# Gas vs. diesel generators



## Annsni (Oct 27, 2006)

I'm on Long Island and after this storm, I see an issue with generators: gas. People are siphoning their cars, boats, trailers, etc. to get whatever fuel they can to run the generators and the lines are incredibly long to get fuel! We have a broken generator that we're going to try to get fixed but honestly, I'm thinking it may be worth the money to get a diesel one. You can get diesel fuel easily right now - even using other fuels if needed. What do you think? I know diesel is better but if you can't get gas, a gas generator isn't very useful! Anyone have experience?


----------



## Darren (May 10, 2002)

Do you have natural gas? Is it still in service? Hawkpower and others offer diesels that have been converted to run on natural gas. If you decide on one that runs on diesel look for an 1800 rpm machine which will most likely be a diesel anyway. By picking a diesel you'll get a fuel that stores much, much longer than gasoline. 

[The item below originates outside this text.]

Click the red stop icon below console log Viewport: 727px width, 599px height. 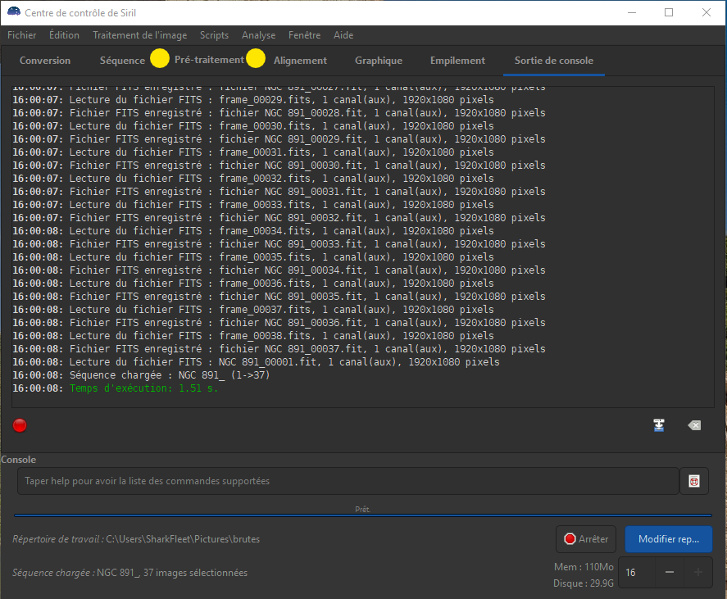coord(20,424)
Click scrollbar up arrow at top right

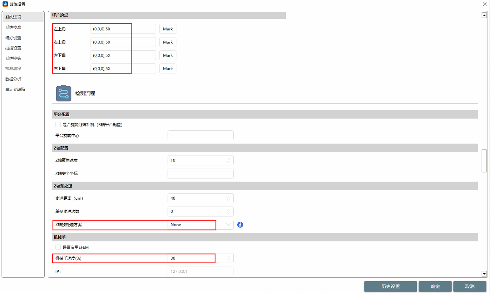click(x=484, y=15)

MidAtlantic Engine near Cinaminson, NJ is the dealer for Hawkpower and others.


----------



## Annsni (Oct 27, 2006)

Oh that is a great idea!! Yes, we have natural gas - I'll check into it!


----------



## Ross (May 9, 2002)

I have a little diesel generator, and yeah fuel availability is why. It will run on furnace oil or kerosene even lamp oil or veg oils. Its also a more stable fuel and easier to store long term. I still fire it up with the gasoline gennies to keep them all happily operating, but I know the diesel one will be the last one running long after the gasoline is gone.


----------



## logbuilder (Jan 31, 2006)

I have a 55 gal barrel of gas stored. I rotate thru it. I have a 5500 watt gen but in the spring will be watching craigslist for a deal on a Honda EU2000i or a Yamaha EF2000i. They are both sippers and have enough to power my frig and freezer. I need the big one for the well. I should be able to stretch my gas much further with the little one.


----------



## zant (Dec 1, 2005)

Diesel-not even a thought about gas.....Rather than type pages why...hook up a meter to a gas genny and see how many volts/hertz it puts out under a REAL load...I know a Honda 5500 goes down to 55hz if more than 10amp load put on it.I know my Yanmar stays at 60hz with a 60amp load.


----------



## Annsni (Oct 27, 2006)

So any recommendations if we look at a diesel? There are tons of gas generators around here so I'll have to do some research into diesels ones and see where we can get them. I'll also look into natural gas ones too but any recs on what to look for? If it were for the sailboat, I'd have an easier time! Hey, maybe I'll get one of those! 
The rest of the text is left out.